Railway station in New Zealand

Takapu Road railway station is on the suburban rail network of Wellington, New Zealand, on the Kapiti section of the North Island Main Trunk Railway (NIMT). It is double tracked with side platforms. It serves the suburbs of Redwood and Grenada North, and the rural Takapu Valley.

== Services ==
Takapu Road is served by Kāpiti Line commuter trains operated by Transdev Wellington under the Metlink brand operating between Wellington and Porirua or Waikanae. Services are operated by electric multiple units of the FT/FP class (Matangi). Two diesel-hauled carriage trains, the Capital Connection and the Northern Explorer, both pass through the station but do not stop.

Off-peak trains stop at all stations between Wellington and Waikanae. During peak periods, trains from Wellington that stop at all stations may terminate at Porirua or Plimmerton and return to Wellington while a number of peak services run express between Wellington and Porirua and thus do not stop at Takapu Road.

Travel times by train are twelve minutes to Wellington, nine minutes to Porirua, and forty-eight minutes to Waikanae.

Trains run every twenty minutes during daytime off-peak hours, more frequently during peak periods, and less frequently at night.
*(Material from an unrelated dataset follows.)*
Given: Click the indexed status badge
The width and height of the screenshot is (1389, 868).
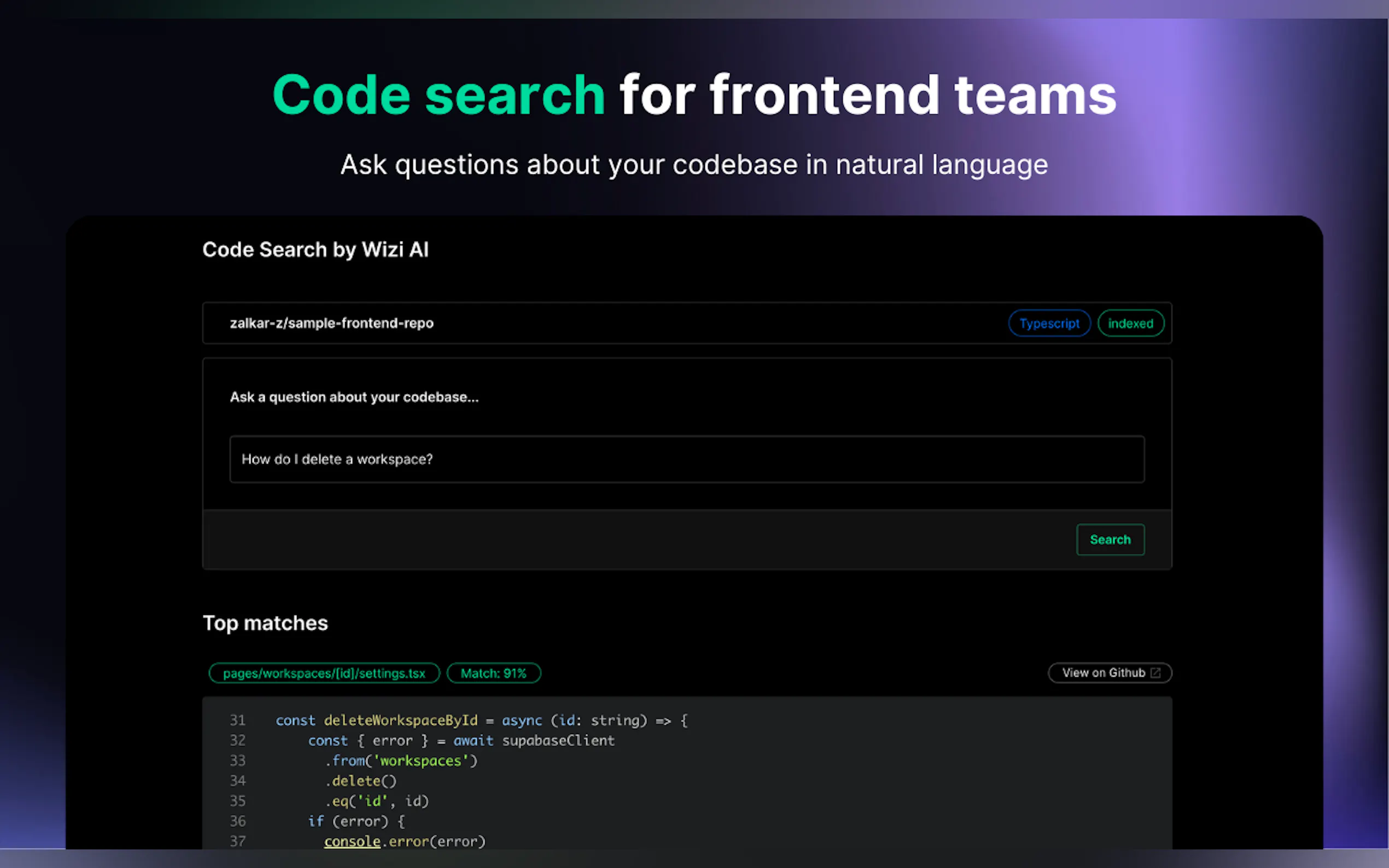Looking at the screenshot, I should [1130, 323].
Before July 2018, off-peak passenger train services between Wellington and Waikanae stopping at Takapu Road ran every thirty minutes but were increased to one every twenty minutes from 15 July 2018.
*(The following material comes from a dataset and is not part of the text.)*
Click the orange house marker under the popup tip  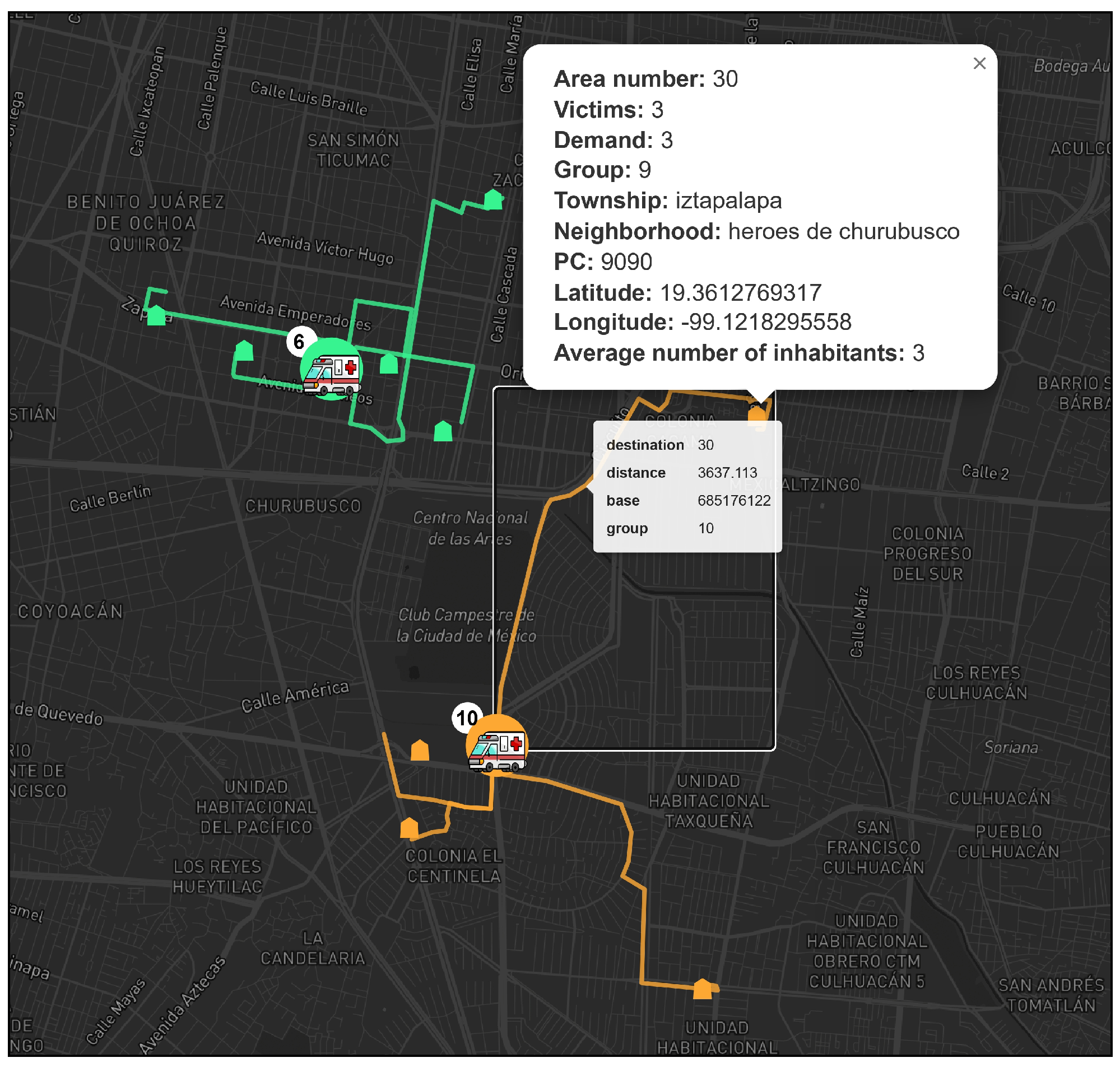pos(756,414)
In October 2014, Metlink announced that a further 60 "Park and Ride" parking places would be available at the station during the week.

== History ==

Takapu Road is one of only three stations on the Kāpiti Line not on track built by the Wellington and Manawatu Railway Company (WMR); the other two are Redwood immediately to the north, and Tawa adjacent to the original WMR built station. The WMR built the original route of the NIMT between Wellington and Longburn and it was purchased by the New Zealand Railways Department (NZR) in December 1908. The original route between Wellington and Porirua, via Johnsonville and now truncated to the Johnsonville Line, was bypassed in the 1930s by the Tawa Flat deviation. Takapu Road is on the northern section of this deviation. The deviation opened for freight traffic on 24 July 1935 but Takapu Road did not open until passenger services began on 19 June 1937. The line was electrified in June 1940.

According to Hoy:
Takapu Road station was built on private land. The station, and the fact that all but a few suburban trains would stop there, was part of the agreement of passing through. It is only in recent years that extra passengers have begun using the station as more homes are built in the district.

The original passenger shelters at Takapu station were replaced with new shelters in the year ending June 2015.